• Assignment:
Scan the entries for the word "link", and copy every line where it appears.

• Given information:
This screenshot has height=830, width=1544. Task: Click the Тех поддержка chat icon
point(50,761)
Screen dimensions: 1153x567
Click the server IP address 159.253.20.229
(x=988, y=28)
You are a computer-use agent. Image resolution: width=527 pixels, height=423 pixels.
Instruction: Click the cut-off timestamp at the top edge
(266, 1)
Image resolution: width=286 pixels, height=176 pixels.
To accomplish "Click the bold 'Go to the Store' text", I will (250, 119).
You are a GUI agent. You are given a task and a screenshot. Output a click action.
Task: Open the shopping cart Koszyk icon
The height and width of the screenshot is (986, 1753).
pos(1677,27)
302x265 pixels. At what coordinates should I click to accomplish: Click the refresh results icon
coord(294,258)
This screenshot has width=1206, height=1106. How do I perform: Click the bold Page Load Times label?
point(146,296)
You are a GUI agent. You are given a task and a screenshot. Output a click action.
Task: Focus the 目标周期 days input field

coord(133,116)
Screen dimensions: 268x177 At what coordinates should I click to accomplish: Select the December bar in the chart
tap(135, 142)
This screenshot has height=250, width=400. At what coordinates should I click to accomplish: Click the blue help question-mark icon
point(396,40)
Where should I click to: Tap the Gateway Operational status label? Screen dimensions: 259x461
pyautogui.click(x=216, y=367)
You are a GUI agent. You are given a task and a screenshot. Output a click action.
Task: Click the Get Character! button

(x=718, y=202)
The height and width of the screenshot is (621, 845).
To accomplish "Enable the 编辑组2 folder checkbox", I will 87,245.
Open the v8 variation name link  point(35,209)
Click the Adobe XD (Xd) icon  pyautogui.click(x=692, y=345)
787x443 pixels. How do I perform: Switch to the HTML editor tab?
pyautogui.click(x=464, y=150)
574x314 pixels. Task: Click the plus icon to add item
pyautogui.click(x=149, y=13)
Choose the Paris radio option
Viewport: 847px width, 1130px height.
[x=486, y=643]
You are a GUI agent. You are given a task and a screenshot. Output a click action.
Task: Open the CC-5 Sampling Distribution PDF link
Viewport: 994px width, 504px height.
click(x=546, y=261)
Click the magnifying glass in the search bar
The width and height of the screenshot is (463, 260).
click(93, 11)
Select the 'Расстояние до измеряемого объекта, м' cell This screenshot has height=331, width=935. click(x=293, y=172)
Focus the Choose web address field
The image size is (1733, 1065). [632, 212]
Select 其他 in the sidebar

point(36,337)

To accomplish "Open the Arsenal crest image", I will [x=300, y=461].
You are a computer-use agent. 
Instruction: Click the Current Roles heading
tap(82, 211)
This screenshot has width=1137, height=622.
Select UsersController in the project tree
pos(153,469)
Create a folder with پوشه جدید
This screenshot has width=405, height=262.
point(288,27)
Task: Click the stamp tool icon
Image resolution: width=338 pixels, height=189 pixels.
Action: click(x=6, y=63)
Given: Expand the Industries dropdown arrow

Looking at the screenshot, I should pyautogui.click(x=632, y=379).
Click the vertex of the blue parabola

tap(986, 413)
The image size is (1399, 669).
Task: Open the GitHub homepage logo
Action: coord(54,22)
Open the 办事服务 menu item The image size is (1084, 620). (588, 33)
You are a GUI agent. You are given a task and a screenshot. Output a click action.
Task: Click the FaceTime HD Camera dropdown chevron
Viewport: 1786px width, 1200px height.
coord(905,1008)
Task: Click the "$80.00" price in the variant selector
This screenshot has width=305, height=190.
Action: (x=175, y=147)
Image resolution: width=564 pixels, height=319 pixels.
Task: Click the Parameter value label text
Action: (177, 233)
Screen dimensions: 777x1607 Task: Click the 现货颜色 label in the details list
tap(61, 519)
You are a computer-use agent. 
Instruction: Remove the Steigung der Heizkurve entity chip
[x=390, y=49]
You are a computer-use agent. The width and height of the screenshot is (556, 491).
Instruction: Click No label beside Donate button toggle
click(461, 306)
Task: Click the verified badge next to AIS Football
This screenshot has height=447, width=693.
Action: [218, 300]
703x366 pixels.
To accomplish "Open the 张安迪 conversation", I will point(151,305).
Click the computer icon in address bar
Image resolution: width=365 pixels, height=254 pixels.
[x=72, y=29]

• Output of the exercise:
Open the v8 variation name link  point(35,209)
Task: Open the CC-5 Sampling Distribution PDF link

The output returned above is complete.